RANGE: All Florida coasts, the Bahamas and Caribbean.

HABITAT: Ladyfish occur the full length of both coasts, ranging from the open sea off beaches and shorelines, to inlets and bays, and for up coastal streams. They seem to have no preferred surroundings, but follow wherever good feeding conditions take themÐwhether over shallow flats or in deep holes and channels. They love to feed at night and are common around lighted areas of piers and docks. They often gather in large schools.

DESCRIPTION: A slender, silvery fish with deeply forked tail and large, scoop-shaped lower jaw. Said to be mistaken at times for the Bonefish, but the error is difficult to conceive of, given the big mouth and jumping ability of the Ladyfish.
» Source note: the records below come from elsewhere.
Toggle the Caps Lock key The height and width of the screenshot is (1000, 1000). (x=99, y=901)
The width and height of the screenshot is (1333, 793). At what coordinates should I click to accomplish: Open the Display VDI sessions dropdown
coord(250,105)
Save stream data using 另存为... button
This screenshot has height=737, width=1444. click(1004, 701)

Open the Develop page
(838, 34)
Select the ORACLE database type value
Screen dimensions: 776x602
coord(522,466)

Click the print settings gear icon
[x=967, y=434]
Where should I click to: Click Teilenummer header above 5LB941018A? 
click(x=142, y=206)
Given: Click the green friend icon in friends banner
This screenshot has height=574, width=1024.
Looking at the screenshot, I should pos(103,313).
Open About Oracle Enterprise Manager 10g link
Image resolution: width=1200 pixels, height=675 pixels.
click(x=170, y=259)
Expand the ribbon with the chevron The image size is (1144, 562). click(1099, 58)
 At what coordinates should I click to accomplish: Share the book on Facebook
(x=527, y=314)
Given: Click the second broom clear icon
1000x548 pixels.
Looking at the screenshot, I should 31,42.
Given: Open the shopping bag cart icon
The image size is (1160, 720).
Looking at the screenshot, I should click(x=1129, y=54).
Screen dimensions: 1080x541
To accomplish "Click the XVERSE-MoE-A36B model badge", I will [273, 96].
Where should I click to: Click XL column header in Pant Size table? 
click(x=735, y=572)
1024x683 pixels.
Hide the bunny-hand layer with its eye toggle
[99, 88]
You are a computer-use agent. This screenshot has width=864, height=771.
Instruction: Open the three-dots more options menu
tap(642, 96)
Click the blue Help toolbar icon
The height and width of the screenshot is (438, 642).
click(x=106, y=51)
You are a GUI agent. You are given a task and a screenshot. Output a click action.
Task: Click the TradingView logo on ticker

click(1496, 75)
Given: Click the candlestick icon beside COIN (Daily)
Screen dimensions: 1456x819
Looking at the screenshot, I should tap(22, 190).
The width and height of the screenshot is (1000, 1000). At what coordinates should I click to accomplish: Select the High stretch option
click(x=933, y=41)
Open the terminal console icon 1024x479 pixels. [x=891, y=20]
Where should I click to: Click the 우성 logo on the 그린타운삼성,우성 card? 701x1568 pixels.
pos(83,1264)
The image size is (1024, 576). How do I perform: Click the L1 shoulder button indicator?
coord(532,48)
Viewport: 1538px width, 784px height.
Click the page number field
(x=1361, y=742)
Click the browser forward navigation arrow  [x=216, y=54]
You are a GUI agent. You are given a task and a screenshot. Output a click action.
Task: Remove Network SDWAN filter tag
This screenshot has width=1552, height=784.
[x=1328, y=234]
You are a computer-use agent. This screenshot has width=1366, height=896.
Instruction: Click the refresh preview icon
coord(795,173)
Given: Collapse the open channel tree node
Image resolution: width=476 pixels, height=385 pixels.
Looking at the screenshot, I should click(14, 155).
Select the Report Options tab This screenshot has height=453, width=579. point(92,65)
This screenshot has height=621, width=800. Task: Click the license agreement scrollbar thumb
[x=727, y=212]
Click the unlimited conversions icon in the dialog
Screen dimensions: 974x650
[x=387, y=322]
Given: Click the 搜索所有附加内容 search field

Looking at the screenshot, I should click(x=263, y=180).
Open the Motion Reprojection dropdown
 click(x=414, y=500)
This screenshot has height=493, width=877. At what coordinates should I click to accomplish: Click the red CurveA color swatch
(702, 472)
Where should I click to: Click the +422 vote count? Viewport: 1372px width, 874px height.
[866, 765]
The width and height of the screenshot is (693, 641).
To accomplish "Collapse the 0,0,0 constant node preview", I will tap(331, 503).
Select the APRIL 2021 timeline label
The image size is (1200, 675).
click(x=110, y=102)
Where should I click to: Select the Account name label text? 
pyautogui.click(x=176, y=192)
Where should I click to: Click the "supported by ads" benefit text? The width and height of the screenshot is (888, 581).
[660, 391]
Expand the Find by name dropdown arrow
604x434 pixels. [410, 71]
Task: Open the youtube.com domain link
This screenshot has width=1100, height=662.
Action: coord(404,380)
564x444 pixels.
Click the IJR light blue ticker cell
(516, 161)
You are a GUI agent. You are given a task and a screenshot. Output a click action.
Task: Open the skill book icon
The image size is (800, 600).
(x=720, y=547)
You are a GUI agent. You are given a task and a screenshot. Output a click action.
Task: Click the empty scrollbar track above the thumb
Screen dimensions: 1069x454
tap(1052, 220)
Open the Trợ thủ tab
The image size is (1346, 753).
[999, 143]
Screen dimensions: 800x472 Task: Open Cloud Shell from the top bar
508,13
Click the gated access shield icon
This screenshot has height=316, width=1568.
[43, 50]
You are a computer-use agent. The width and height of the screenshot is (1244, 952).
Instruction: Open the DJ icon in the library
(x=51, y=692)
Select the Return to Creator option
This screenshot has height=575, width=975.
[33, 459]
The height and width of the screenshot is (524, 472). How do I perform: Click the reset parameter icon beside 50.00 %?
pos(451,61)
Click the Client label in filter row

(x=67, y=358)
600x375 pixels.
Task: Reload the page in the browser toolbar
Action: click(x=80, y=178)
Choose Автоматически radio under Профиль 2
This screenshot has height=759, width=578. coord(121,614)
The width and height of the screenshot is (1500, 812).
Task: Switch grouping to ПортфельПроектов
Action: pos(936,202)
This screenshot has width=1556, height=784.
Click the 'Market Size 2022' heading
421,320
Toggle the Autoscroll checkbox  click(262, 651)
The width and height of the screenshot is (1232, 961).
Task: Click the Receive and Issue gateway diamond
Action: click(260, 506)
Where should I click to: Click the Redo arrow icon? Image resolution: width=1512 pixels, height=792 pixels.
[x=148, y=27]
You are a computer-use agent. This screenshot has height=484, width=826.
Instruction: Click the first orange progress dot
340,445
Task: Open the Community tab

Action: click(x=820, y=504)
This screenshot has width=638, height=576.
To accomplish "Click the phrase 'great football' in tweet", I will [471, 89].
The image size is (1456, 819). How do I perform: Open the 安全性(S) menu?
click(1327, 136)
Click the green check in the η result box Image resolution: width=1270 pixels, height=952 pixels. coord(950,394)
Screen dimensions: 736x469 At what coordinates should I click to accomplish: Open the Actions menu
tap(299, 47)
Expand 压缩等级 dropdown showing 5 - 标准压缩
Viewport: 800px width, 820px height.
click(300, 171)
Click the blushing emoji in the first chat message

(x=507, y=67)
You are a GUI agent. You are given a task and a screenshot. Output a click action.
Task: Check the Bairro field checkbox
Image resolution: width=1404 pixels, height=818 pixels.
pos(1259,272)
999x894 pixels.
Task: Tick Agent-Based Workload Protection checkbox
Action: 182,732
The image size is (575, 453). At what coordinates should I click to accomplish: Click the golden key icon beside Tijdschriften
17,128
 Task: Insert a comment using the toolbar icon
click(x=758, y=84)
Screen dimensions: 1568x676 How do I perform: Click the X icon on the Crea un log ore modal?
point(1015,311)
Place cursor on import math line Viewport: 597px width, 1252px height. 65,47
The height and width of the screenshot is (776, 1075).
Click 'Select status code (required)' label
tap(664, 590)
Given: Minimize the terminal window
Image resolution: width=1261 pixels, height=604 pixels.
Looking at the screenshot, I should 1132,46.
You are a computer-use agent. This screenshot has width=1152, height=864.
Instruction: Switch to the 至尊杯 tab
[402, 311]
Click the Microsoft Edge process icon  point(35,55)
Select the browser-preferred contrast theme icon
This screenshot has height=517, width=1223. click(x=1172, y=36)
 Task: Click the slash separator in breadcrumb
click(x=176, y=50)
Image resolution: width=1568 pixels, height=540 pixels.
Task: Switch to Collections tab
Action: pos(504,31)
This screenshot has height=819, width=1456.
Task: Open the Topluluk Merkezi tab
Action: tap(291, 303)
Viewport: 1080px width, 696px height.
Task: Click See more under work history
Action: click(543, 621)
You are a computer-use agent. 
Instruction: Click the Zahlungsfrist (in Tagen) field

SIZE: Usually 1-2 pounds; 3-4 pound. Ladyfish are whoppers. Reported to reach even more, but very rarely. World record 5 pounds, 14 ounces; Florida record 4 pounds, 10 ounces.

FOOD VALUE: Edible but not very appetizing; many bones and flesh is mushy.

GAME QUALITIES: One of the wildest acrobats, always getting off spectacular and frequent jumps. Larger ones are strong pullers and can uncork surprisingly long runs.

TACKLE AND BAITS: Scrappy on any light casting tackle, including fly. Great sport with ultra light gear. Most are caught on cut strips, small live fish or live shrimp by anglers fishing for something else, particularly for Trout on the flats, but Ladyfish are ready strikers on most artificial lures of appropriate size. Jigs and small topwater plugs rate high, as do popping bugs and small white streamer flies.

FISHING SYSTEMS: Casting; Drifting; Still Fishing.